■ **What is expected**: Both the line below containing "The width and height of the screenshot is (1140, 462)." and the line containing "Viewport: 386px width, 378px", along with every line between them, should be repeated exactly; no other line belongs in the answer.

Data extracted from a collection
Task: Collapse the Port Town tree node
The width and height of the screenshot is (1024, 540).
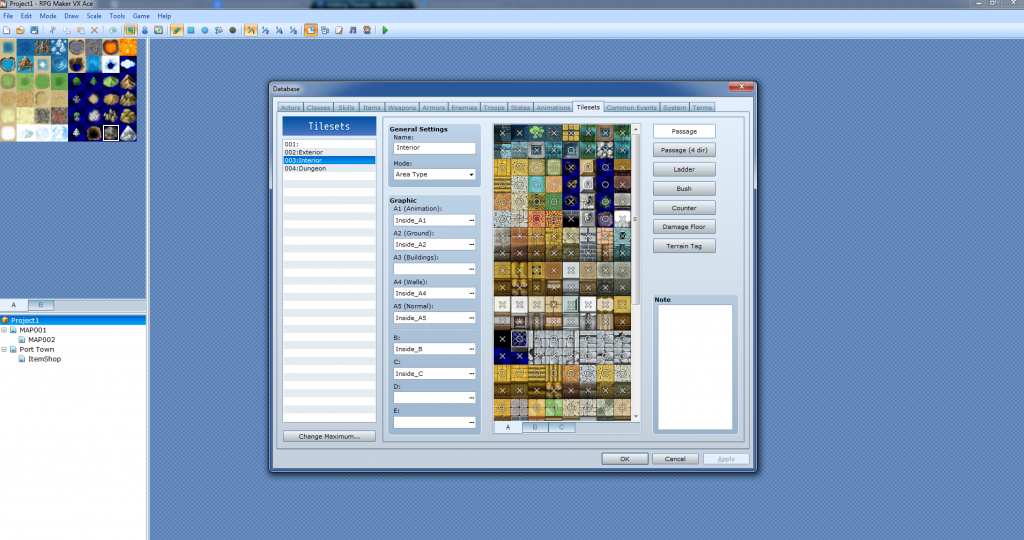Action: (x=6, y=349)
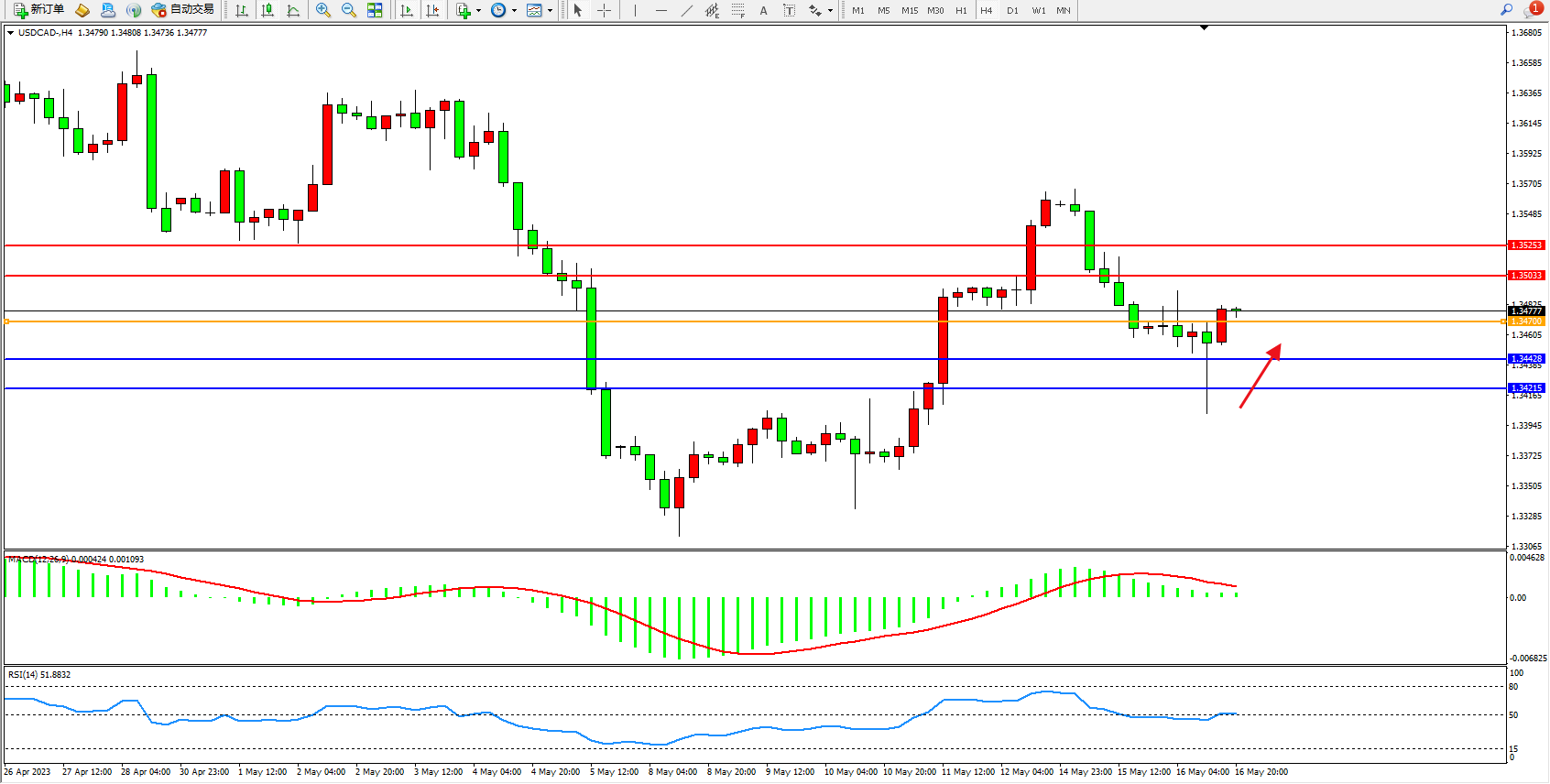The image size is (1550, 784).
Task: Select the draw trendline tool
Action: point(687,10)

--

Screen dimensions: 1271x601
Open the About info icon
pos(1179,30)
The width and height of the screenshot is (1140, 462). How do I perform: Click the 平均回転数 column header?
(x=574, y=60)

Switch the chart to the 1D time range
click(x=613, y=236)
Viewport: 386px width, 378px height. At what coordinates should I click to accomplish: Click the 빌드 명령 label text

■ **Result of this exercise**:
The width and height of the screenshot is (1140, 462). How do I perform: Click the 平均回転数 column header?
(x=574, y=60)

Switch the chart to the 1D time range
click(x=613, y=236)
Viewport: 386px width, 378px height. At what coordinates should I click to accomplish: Click the 빌드 명령 label text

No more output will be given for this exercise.